Nishino Mizuki, Kubo Takeshi, Kataoka Milliam L, Gautam Shiva, Raptopoulos Vassilios, Hatabu Hiroto
Department of Radiology, Beth Israel Deaconess Medical Center, Boston, MA 02215, USA.
Eur J Radiol. 2006 Jul;59(1):33-41. doi: 10.1016/j.ejrad.2005.12.035. Epub 2006 Feb 15.
To evaluate the capability of coronal reformations of chest on 64-row MDCT in demonstrating thoracic abnormalities in comparison with axial images.
Thirty-eight consecutive patients who underwent pulmonary CTA on 64-row MDCT were retrospectively studied with institutional review board (IRB) approval. Contiguous 2 mm axial and coronal images were reviewed independently with a 1-week interval, by consensus reading of two board-certified radiologists. Overall image quality was graded using a five-point scale. Abnormalities in mediastinum, hilum, pulmonary vessels, aorta, heart, esophagus, pleura, chest wall, and lung parenchyma were scored: 1 = definitely absent, 2 = probably absent, 3 = equivocal, 4 = probably present, 5 = definitely present. Scores on axial and coronal images were compared using weighted kappa analysis.

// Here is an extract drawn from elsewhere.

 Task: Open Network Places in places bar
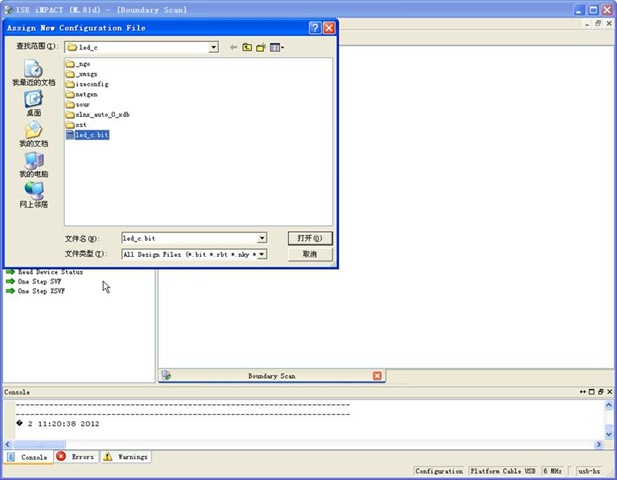33,194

Overall image quality was not different with statistical relevance between axial and coronal images (mean/median scores; 3.7/4; 3.6/4, respectively, P = 0.286, Wilcoxon signed-rank test). Significant agreement was observed between axial and coronal scores (mean weighted kappa, 0.661; range, 0.362-1). Agreement was almost perfect for pneumothorax, lung and pleural mass, effusion and consolidation (weighted kappa=0.833-1); substantial for pulmonary embolism, trachea, mediastinal lymphadenopathy and non-skeletal chest wall lesion, heart, esophagus, and emphysema (weighted kappa, 0.618-0.799); moderate for atelectasis, mediastinum, hilar nodes, aorta, other lung lesions, skeletal chest wall lesions, linear scarring, nodules > 1 cm, pulmonary artery abnormalities and pleural thickening (weighted kappa, 0.405-0.592); and fair for nodules < 1 cm (weighted kappa = 0.362).
Coronal reformations on 64-row MDCT had substantial agreement with axial images for evaluation of the majority of thoracic abnormalities.
评估64排MDCT胸部冠状位重建在显示胸部异常方面相对于轴位图像的能力。
经机构审查委员会(IRB)批准,对38例连续接受64排MDCT肺CTA检查的患者进行回顾性研究。由两位获得委员会认证的放射科医生通过共识阅读,分别在间隔1周的时间里独立查看连续的2mm轴位和冠状位图像。整体图像质量采用五分制进行分级。对纵隔、肺门、肺血管、主动脉、心脏、食管、胸膜、胸壁和肺实质的异常情况进行评分:1 = 肯定不存在,2 = 可能不存在,3 = 不明确,4 = 可能存在,5 = 肯定存在。使用加权kappa分析比较轴位和冠状位图像的评分。
轴位和冠状位图像的整体图像质量在统计学上无显著差异(平均/中位数评分分别为3.7/4和3.6/4,P = 0.286,Wilcoxon符号秩检验)。轴位和冠状位评分之间观察到显著一致性(平均加权kappa为0.661;范围为0.362 - 1)。对于气胸、肺和胸膜肿块、胸腔积液和实变,一致性几乎完美(加权kappa = 0.833 - 1);对于肺栓塞、气管、纵隔淋巴结肿大和非骨骼胸壁病变、心脏、食管和肺气肿,一致性较好(加权kappa,0.618 - 0.799);对于肺不张、纵隔、肺门淋巴结、主动脉、其他肺部病变、骨骼胸壁病变、线性瘢痕、直径>1cm的结节、肺动脉异常和胸膜增厚,一致性中等(加权kappa,0.405 - 0.592);对于直径<1cm的结节,一致性一般(加权kappa = 0.362)。
64排MDCT的冠状位重建在评估大多数胸部异常方面与轴位图像具有较好的一致性。